Jiu-jitsu doesn’t cure mental illnesses like anxiety and depression, but it can help alleviate symptoms and improve your mental health even if you don’t have any mental illnesses. It’s a great stress outlet, a social opportunity, a physical and mental workout, and a simple escape from everything hectic going on in the real world.
With gyms closed and most of us forced to do solo drills, train with people who live with us, or not train at all, that mental boost we normally enjoy is suddenly gone. Particularly as we move into what may be a long period of self-isolation, it’s more important than ever to make sure that we’re taking care of our minds as well as our bodies. With jiu-jitsu mostly out of the picture for now, tending to your brain needs to be a priority.
1. Have some kind of physical energy outlet.
You can exercise will still practicing social distancing. Go running on a quiet trail. Do yoga or bodyweight workouts in your living room. Take a walk around your neighborhood. It may not be as fun as jiu-jitsu is, but stay moving. Ask yourself what type and amount of exercise would help you feel best, and do it. If your anxiety will go through the roof if you’re not taking steps to improve your jiu-jitsu every day, then keep doing solo drills and watching technique videos. If the pressure to stay in perfect shape is too much with everything that’s going on right now, at least commit to doing a few pushups and squats every day. Keeping exercise in your daily routine is good for your body, but your mind will also benefit from consistent movement.
2. Stay in contact with friends and loved ones.

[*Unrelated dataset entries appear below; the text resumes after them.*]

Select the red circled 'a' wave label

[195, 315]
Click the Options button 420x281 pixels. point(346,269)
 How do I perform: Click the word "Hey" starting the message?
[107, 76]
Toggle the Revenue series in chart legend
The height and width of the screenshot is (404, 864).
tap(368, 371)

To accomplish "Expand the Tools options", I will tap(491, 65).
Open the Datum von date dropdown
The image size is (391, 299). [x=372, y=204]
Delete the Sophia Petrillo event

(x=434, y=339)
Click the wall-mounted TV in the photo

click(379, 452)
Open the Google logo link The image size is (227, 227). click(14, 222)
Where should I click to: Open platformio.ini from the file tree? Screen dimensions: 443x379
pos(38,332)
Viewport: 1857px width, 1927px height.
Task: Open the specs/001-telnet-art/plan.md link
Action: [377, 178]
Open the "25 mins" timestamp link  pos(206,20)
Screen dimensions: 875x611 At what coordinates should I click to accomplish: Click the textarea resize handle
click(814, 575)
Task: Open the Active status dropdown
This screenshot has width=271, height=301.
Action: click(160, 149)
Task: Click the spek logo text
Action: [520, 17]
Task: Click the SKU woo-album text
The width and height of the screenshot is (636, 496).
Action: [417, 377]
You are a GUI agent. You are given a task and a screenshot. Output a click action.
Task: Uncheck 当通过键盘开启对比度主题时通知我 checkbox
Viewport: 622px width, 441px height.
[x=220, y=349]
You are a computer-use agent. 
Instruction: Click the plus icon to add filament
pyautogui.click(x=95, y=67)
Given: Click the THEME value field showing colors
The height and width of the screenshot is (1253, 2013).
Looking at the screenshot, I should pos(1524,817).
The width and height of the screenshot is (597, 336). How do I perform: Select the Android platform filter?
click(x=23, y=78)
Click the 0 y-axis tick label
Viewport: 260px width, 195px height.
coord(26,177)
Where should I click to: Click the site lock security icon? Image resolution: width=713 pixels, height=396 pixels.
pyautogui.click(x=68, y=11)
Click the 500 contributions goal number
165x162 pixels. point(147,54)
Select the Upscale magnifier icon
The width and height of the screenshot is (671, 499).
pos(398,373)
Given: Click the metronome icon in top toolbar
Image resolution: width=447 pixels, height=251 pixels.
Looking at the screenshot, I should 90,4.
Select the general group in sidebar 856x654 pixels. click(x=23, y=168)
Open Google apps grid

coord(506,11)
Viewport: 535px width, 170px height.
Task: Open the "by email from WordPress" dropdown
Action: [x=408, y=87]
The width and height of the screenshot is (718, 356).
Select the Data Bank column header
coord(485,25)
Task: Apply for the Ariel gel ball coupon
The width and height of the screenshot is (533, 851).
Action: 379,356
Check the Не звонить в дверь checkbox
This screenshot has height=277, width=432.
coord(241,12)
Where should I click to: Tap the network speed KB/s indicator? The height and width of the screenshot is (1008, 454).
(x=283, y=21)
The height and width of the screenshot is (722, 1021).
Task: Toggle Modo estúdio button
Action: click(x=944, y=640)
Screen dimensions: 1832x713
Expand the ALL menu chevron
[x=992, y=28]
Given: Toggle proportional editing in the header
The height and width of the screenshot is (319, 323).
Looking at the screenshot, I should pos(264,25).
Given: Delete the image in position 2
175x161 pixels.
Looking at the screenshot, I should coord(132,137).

Video chats are a blessing in times like these. Now is the perfect time to catch up (digitally) with long-distance friends you haven’t previously had time to catch up with. Message your teammates to see how they’re holding up. Spend more time video chatting with your family. Maintaining social connection is important for your brain, and with jiu-jitsu out of the picture, you’ll need to take advantage of technology’s gifts if the mats are usually where you get your daily dose of human interaction.
3. Keep a healthy diet.
Unless you’re one of the people who’s able to maintain their normal workout routine even with the gym closed, you’re probably going to start seeing some unwanted weight changes. The calories that come from junk food won’t get burned off as quickly, and the decrease in exercise makes it that much more important to eat healthy, nourishing foods. Nutrition and mental health are strongly connected as it is, but if your mental health is also strongly affected by your ability to maintain a certain weight or body type, it’s that much more important to be conscious of your eating habits when you’re not training.
4. Keep learning.
Whether or not you choose to spend hours watching technique videos while in quarantine, find something to keep challenging your mind. This is the perfect time to learn new skills and information that you haven’t had time for in the past because of jiu-jitsu. The sense of progress and accomplishment you feel learning a sport as mentally difficult as jiu-jitsu can be helpful in battling the feelings of worthlessness many people with depression experience. By doing something like learning a new language, trying a new hobby, or taking free online courses, you can keep yourself moving forward instead of feeling stuck.
5. Maintain a routine.
As someone who has worked from home for seven years now, I cannot overstate how easy it is for everything else to fall apart when you let your routine fall apart. This is an absolutely crazy time in the world right now, and unfortunately, most of our routines have now been disrupted whether we like it or not. With jiu-jitsu, work, school, and hospitality grinding to a halt, it can be easy to let other little steps of a routine — household chores, personal care, and family activities, for example — also fall to the wayside. While you don’t have to stick to a rigid schedule every day, make sure you’re at least completing your daily steps that keep you and your family happy, healthy, and functional. This, of course, includes continuing to take any medications prescribed by your doctor. Sudden increases, decreases, or stoppages in mental health medication can cause dangerous side effects, making it that much more important to make sure you’re still taking them as prescribed.
This is a tough time made even tougher by the lack of jiu-jitsu. Remember to take care of yourself and reach out to others if you need to talk. Chances are, they’ll value the conversation as much as you will.